Sign Language Inference

technical
project
computer-vision
Creating a realtime sign language intepreter.
Published

January 21, 2021

Introduction

After training our model in Part A, we are now going to develop an application to run inference with for new data.

I am going to be utilizing opencv to get live video from my webcam, then run our model against each frame in the video and get the prediction of what Sign Language Letter I am holding up.

Here is an example of what the output will look like:

The whole code + training notebooks from Part A can be found in this github repo.

This tutorial assumes some basic understanding of the cv2 library and general understanding of how to run inference using a model.

The Full Code

Here is the full code of making the App if you just want the code.

I will explain each part of the code and what was my thinking behind it in the next section.

from collections import deque, Counter

import cv2
from fastai.vision.all import *

print('Loading our Inference model...')
# load our inference model
inf_model = load_learner('model/sign_language.pkl')
print('Model Loaded')


# define a deque to get rolling average of predictions
# I go with the last 10 predictions
rolling_predictions = deque([], maxlen=10)

# get the most common item in the deque
def most_common(D):
    data = Counter(D)
    return data.most_common(1)[0][0]


def hand_area(img):
    # specify where hand should go
    hand = img[50:324, 50:324]
    # the images in the model were trainind on 200x200 pixels
    hand = cv2.resize(hand, (200,200))
    return hand

# capture video on the webcam
cap = cv2.VideoCapture(0)


# get the dimensions on the frame
frame_width = int(cap.get(3))
frame_height = int(cap.get(4))

# define codec and create our VideoWriter to save the video
fourcc = cv2.VideoWriter_fourcc(*'mp4v')
out = cv2.VideoWriter('output/sign-language.mp4', fourcc, 12, (frame_width, frame_height))


# read video
while True:
    # capture each frame of the video
    ret, frame = cap.read()

    # flip frame to feel more 'natural' to webcam
    frame = cv2.flip(frame, flipCode = 1)

    # draw a blue rectangle where to place hand
    cv2.rectangle(frame, (50, 50), (324, 324), (255, 0, 0), 2)

    # get the image
    inference_image = hand_area(frame)

    # get the current prediction on the hand
    pred = inf_model.predict(inference_image)
    # append the current prediction to our rolling predictions
    rolling_predictions.append(pred[0])

## Records supplied
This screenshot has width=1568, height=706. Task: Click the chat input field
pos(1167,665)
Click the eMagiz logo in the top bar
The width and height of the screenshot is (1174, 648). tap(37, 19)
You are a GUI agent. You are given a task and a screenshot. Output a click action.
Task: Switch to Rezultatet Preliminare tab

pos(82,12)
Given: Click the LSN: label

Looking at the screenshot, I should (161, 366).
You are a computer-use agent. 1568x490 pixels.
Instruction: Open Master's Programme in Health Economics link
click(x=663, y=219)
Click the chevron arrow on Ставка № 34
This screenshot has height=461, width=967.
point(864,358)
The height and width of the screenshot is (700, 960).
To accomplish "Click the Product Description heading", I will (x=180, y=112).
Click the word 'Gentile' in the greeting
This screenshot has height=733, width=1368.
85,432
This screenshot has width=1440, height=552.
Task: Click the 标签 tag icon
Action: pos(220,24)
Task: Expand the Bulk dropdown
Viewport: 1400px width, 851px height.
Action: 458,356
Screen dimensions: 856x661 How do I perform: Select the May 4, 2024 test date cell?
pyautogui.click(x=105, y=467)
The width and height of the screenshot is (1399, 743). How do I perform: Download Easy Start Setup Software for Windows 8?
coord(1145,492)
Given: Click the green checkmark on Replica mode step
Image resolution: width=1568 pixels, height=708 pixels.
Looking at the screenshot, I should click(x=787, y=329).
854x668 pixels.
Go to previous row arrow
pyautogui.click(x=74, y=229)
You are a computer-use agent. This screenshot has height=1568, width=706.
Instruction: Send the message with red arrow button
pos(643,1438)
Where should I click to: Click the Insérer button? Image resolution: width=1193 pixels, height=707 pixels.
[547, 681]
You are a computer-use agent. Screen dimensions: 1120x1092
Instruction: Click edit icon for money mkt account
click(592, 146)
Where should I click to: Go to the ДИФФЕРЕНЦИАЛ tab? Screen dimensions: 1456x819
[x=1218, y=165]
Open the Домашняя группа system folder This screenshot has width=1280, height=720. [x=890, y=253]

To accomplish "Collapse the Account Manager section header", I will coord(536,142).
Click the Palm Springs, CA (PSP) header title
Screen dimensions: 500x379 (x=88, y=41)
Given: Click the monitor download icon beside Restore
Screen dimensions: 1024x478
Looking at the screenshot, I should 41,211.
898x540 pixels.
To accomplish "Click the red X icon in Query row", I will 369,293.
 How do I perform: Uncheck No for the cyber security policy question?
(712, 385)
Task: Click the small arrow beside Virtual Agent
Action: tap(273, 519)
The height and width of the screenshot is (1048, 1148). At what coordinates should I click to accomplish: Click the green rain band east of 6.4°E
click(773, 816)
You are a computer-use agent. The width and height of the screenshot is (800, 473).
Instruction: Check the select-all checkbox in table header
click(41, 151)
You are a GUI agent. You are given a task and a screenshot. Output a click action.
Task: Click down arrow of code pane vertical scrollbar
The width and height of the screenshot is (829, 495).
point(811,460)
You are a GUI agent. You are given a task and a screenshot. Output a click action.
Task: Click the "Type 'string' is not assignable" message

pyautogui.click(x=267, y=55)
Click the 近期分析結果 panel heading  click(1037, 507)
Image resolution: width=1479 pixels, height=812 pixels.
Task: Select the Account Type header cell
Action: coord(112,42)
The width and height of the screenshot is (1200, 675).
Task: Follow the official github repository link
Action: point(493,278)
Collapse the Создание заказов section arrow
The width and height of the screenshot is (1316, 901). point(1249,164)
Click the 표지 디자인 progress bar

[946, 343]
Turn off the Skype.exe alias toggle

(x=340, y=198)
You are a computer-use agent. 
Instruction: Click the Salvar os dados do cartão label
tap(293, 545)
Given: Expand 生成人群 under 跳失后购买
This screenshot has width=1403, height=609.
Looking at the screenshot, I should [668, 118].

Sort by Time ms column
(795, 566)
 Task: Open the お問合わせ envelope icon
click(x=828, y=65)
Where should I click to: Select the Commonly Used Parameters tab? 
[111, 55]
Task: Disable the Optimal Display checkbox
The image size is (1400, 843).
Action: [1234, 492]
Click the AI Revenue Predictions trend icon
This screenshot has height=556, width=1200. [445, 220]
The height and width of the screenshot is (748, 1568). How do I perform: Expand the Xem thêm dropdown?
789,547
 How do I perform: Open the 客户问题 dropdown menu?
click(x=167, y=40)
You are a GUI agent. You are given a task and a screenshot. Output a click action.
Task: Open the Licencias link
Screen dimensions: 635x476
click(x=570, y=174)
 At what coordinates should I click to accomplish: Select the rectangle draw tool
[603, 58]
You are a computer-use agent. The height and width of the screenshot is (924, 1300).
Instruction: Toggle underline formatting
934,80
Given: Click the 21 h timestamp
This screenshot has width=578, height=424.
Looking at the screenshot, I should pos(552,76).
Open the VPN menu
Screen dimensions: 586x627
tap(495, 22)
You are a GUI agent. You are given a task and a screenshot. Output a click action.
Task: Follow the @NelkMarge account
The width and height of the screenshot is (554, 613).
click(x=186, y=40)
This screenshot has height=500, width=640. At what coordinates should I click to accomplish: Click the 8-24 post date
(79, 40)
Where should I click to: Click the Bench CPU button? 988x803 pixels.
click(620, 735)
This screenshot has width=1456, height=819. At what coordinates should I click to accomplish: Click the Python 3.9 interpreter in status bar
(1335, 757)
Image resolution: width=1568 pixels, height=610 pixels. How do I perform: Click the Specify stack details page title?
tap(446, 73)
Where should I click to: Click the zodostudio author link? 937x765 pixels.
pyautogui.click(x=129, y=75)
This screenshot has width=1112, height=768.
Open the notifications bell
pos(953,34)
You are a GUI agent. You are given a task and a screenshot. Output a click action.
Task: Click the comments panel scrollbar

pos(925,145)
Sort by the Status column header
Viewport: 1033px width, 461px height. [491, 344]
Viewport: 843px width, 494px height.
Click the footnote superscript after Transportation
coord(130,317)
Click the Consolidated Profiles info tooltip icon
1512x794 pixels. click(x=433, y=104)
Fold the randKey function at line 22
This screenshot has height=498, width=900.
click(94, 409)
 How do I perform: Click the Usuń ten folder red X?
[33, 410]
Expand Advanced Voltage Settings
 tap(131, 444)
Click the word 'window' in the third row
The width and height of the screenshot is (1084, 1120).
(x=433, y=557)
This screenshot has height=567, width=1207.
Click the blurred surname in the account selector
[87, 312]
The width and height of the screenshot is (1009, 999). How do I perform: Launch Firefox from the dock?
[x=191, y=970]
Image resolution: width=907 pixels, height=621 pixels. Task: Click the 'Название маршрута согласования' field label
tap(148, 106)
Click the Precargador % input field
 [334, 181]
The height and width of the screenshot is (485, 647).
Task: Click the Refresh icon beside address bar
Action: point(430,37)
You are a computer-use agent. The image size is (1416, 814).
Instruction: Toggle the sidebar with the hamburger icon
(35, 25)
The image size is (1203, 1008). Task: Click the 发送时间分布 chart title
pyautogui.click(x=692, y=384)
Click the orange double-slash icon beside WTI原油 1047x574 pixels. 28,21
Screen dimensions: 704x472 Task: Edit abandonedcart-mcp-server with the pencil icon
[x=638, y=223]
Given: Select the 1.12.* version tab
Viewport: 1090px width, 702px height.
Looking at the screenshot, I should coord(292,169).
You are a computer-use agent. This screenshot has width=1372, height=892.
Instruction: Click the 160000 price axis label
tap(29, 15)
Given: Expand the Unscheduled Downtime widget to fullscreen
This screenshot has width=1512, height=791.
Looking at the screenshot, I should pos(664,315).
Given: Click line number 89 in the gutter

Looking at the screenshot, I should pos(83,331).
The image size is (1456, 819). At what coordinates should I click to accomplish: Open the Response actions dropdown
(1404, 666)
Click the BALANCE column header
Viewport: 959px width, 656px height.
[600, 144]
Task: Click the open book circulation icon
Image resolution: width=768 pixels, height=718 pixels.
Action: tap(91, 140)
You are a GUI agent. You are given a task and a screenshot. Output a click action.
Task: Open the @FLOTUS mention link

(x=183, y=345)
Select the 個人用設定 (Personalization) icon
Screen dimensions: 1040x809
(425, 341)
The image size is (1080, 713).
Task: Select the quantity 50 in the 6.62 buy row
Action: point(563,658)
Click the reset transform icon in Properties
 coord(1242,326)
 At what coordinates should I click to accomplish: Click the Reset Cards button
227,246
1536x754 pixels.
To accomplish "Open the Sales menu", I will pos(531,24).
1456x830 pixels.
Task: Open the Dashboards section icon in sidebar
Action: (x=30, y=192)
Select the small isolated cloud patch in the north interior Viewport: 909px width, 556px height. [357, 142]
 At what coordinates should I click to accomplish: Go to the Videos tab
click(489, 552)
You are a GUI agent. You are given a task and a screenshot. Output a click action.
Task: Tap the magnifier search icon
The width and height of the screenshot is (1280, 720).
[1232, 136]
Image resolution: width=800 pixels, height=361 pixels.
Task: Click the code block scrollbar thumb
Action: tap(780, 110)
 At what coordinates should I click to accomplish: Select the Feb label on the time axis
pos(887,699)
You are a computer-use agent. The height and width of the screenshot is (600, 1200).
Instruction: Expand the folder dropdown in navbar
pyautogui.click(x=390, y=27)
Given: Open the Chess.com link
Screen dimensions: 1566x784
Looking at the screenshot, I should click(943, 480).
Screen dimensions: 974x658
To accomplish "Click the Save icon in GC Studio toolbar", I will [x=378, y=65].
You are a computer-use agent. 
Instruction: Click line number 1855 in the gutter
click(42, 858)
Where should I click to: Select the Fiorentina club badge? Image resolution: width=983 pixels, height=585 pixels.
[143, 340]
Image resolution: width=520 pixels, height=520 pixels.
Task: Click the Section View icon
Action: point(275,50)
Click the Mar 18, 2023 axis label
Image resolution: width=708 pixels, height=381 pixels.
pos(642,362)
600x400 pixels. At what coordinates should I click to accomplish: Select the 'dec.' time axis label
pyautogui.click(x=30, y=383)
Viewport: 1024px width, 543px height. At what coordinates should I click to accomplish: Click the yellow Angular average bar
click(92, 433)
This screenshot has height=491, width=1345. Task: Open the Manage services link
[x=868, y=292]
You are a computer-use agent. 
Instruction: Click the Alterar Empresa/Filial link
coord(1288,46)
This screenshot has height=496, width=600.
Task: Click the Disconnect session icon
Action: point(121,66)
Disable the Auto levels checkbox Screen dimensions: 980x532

## Task statement
Copy everything in the sign language tutorial from "return hand" down to "12, (frame_width, frame_height))". Work from the sign language tutorial alone, not the listing.

## Completed task
return hand

# capture video on the webcam
cap = cv2.VideoCapture(0)


# get the dimensions on the frame
frame_width = int(cap.get(3))
frame_height = int(cap.get(4))

# define codec and create our VideoWriter to save the video
fourcc = cv2.VideoWriter_fourcc(*'mp4v')
out = cv2.VideoWriter('output/sign-language.mp4', fourcc, 12, (frame_width, frame_height))